---------- MATERIAL SUPPLIED ----------
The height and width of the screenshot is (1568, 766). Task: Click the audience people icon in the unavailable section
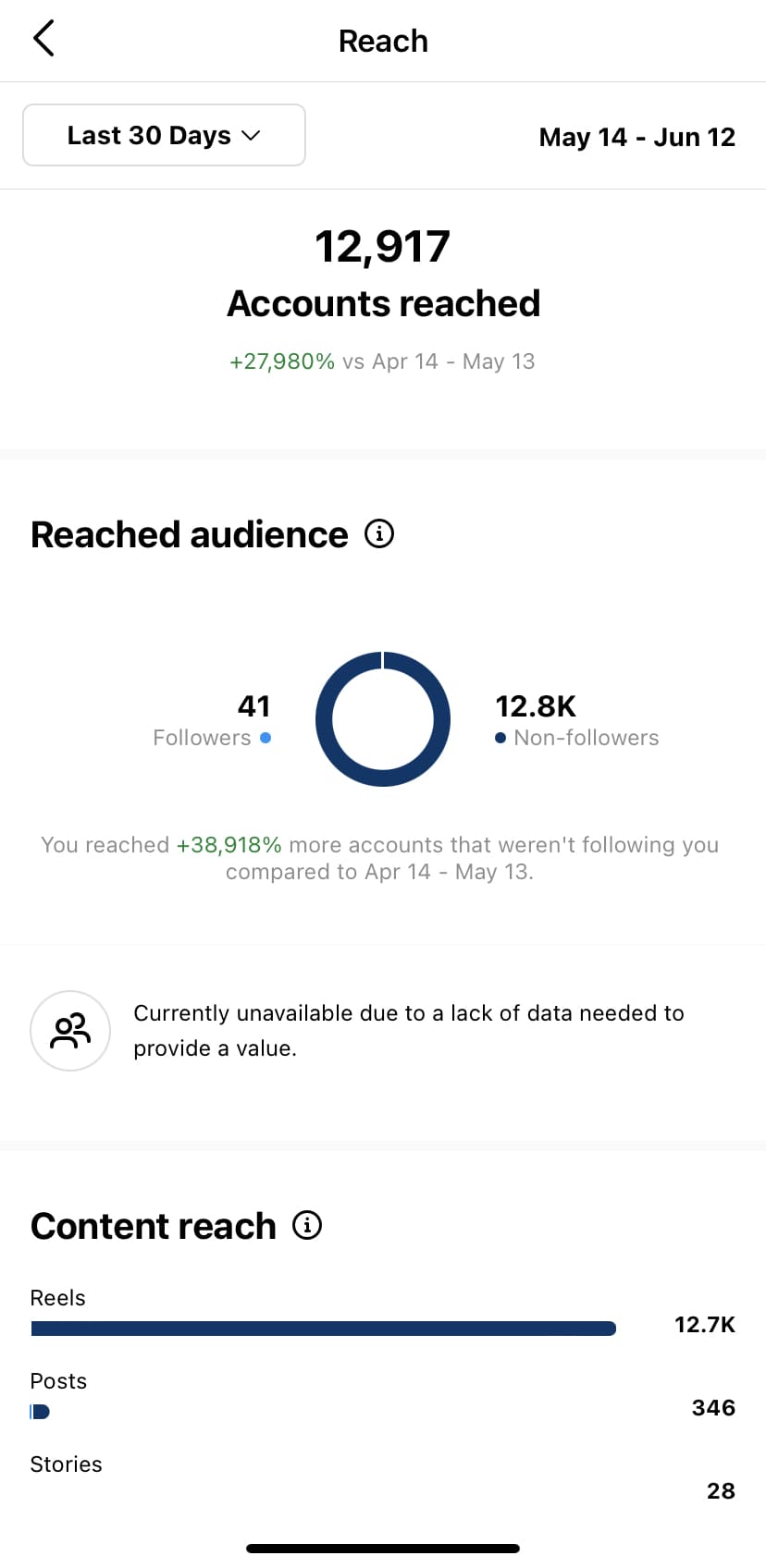click(70, 1030)
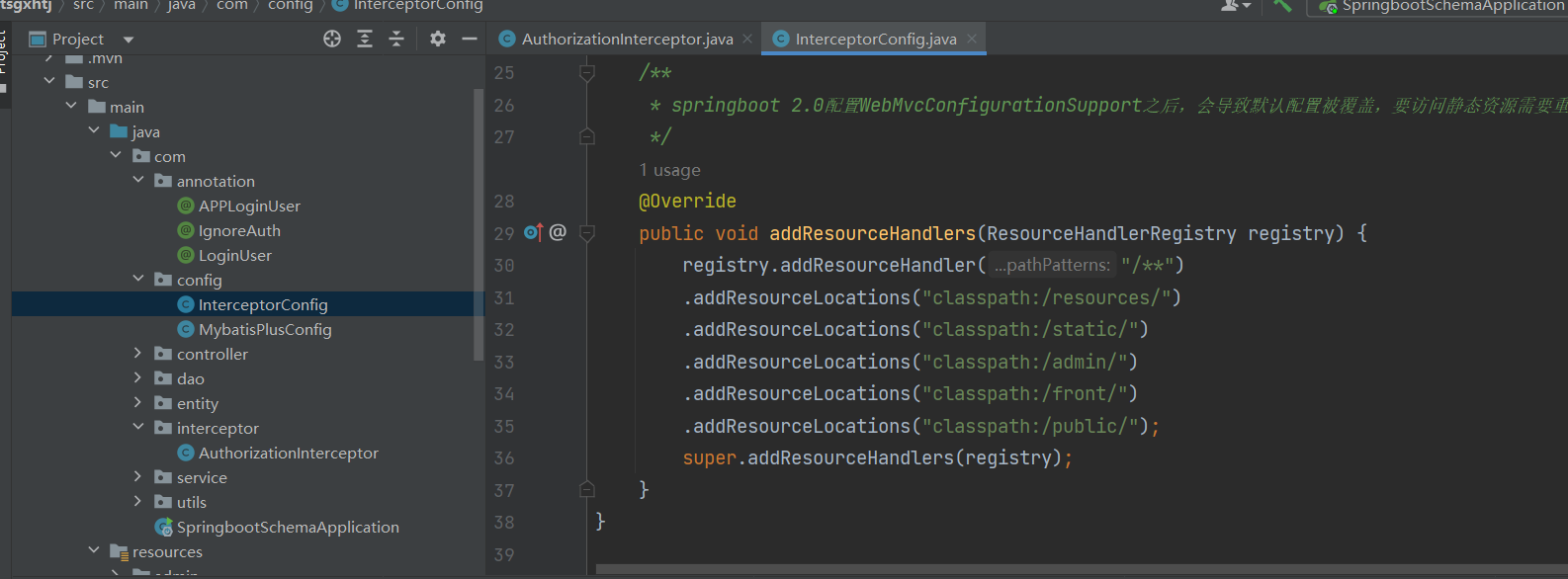Click the user account icon in toolbar
The height and width of the screenshot is (579, 1568).
[1236, 6]
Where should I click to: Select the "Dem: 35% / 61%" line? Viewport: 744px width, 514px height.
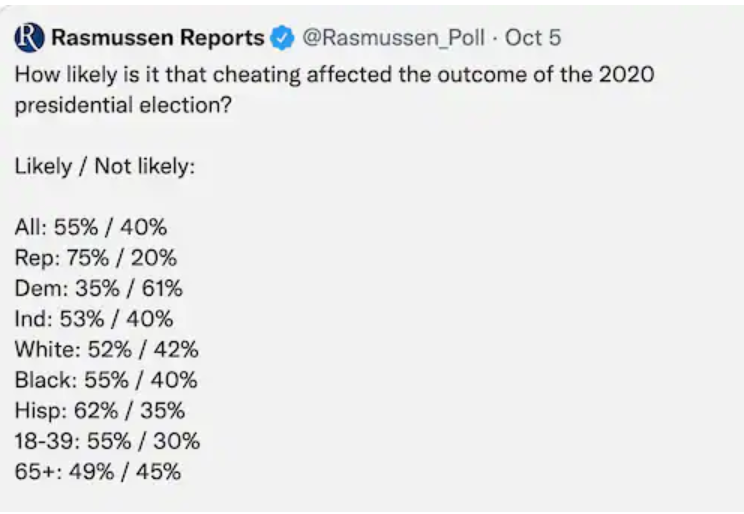click(98, 289)
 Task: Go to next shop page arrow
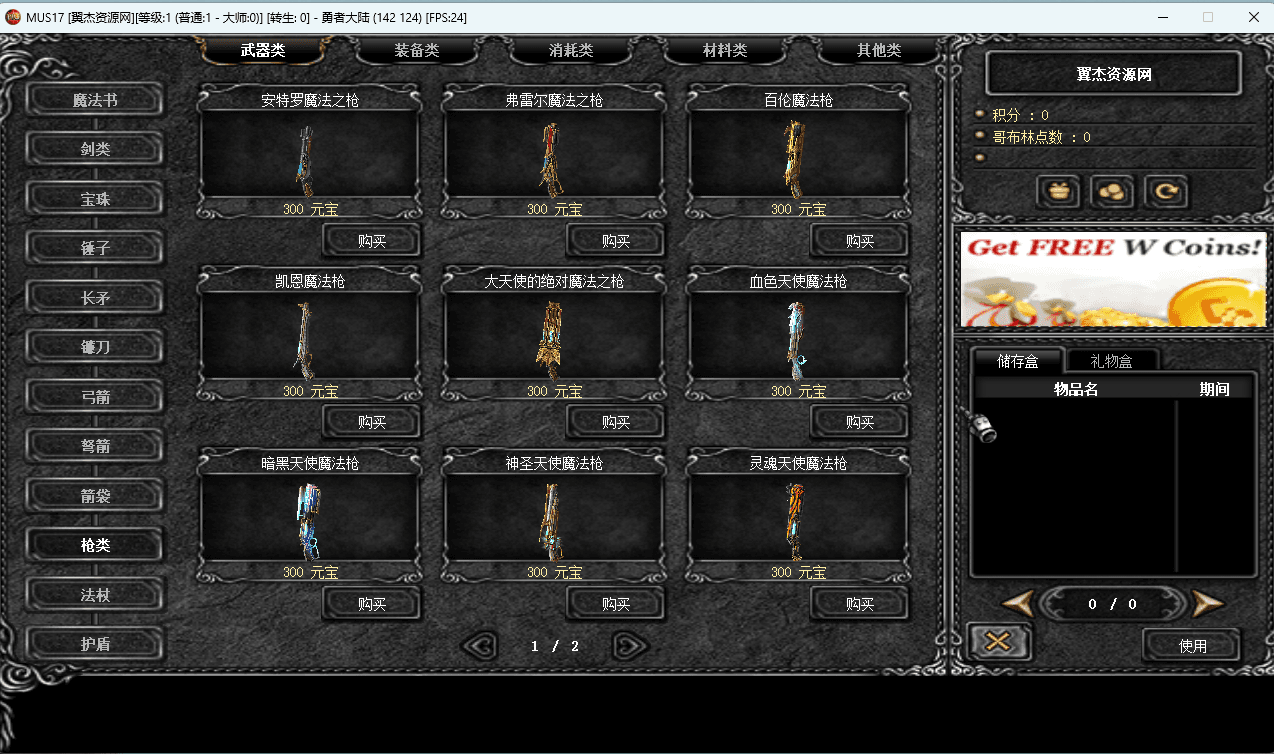point(631,646)
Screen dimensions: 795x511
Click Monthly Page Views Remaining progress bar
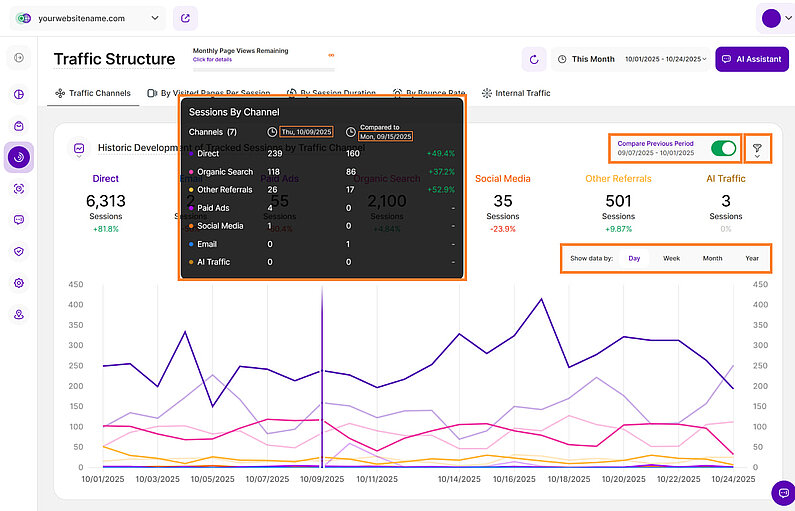click(262, 69)
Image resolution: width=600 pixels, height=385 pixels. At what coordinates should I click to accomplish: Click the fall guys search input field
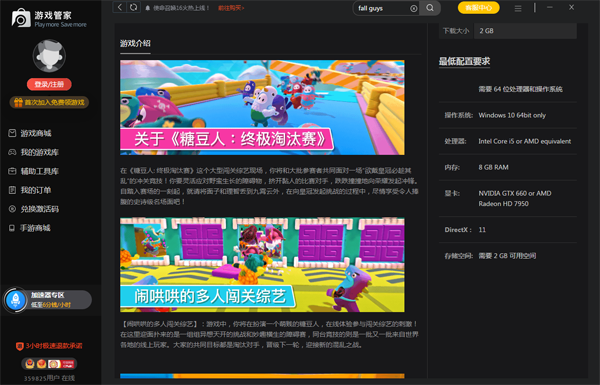tap(383, 8)
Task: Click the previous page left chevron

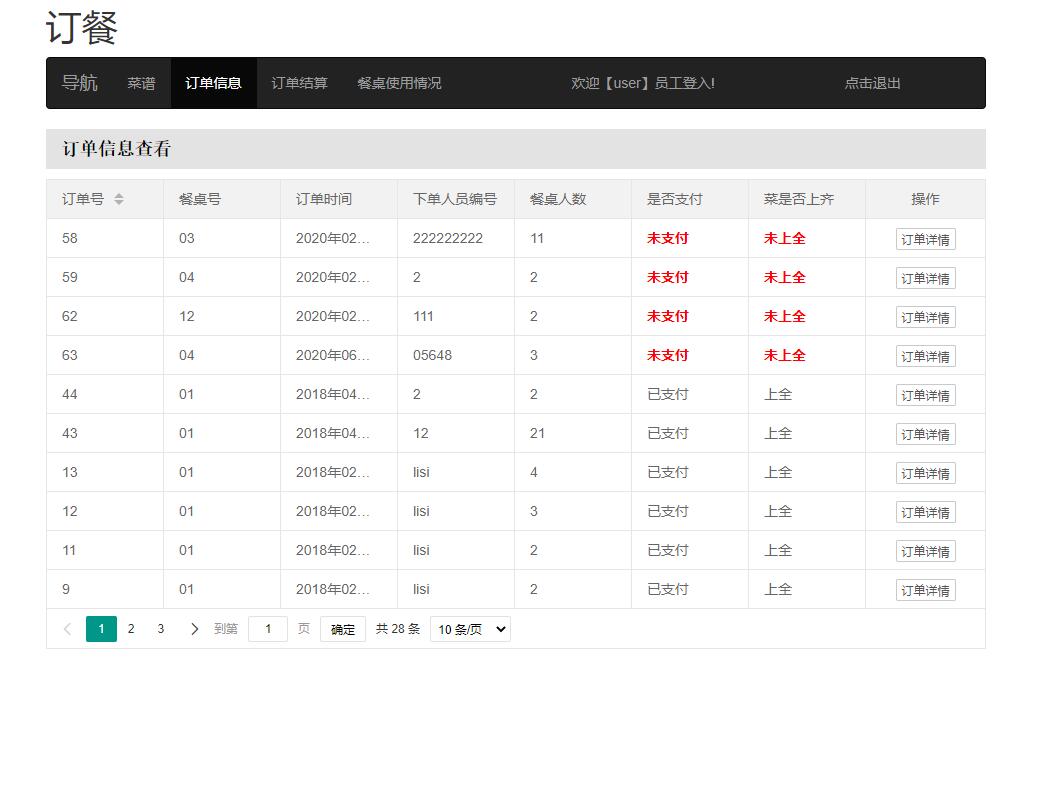Action: point(67,629)
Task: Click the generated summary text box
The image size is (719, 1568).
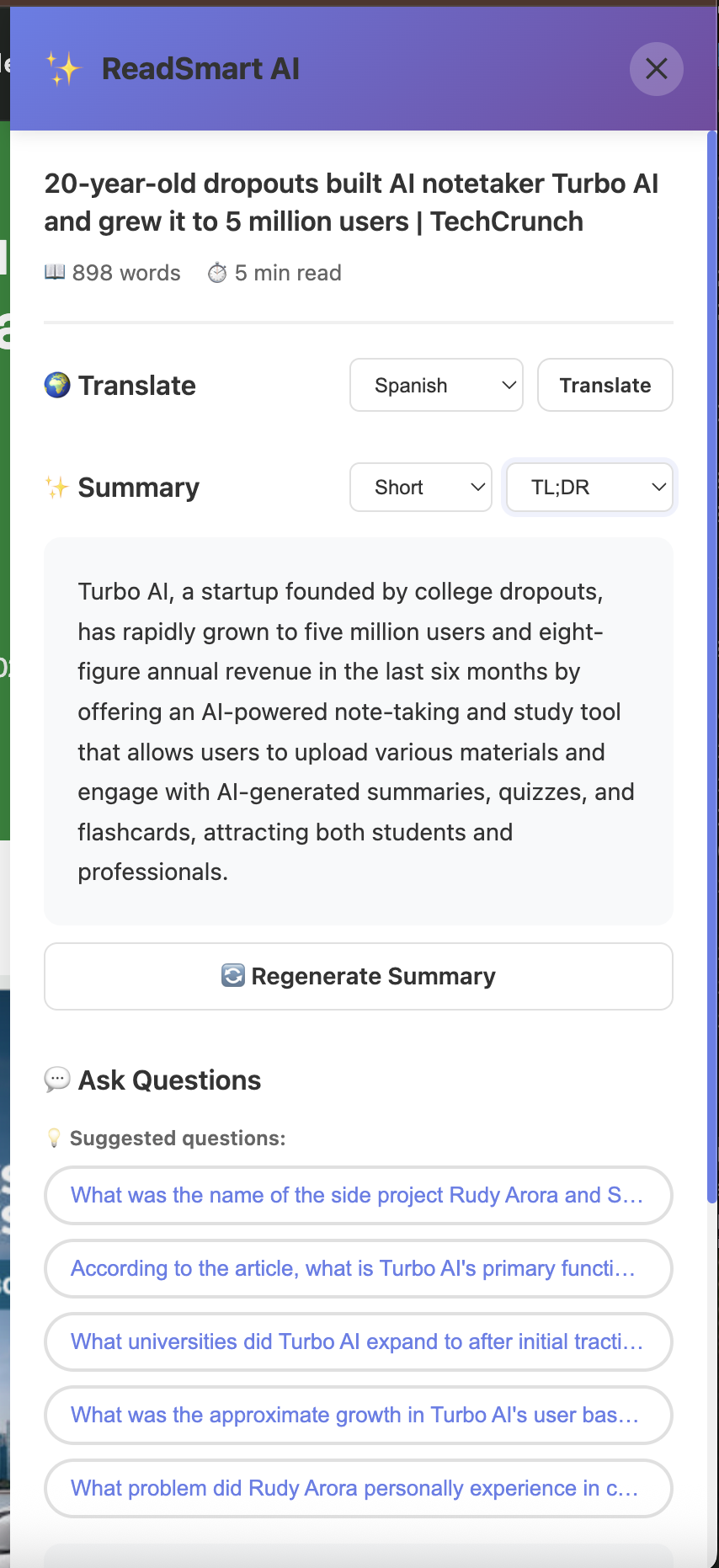Action: click(358, 731)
----------
YOUR TASK:
Repeat word for word the lines beginning at the one with "Task: Click the generated summary text box" and ending at the final line of the records above, both included, and no others. Leave the pictures out.

RESPONSE AREA:
Task: Click the generated summary text box
The image size is (719, 1568).
Action: click(358, 731)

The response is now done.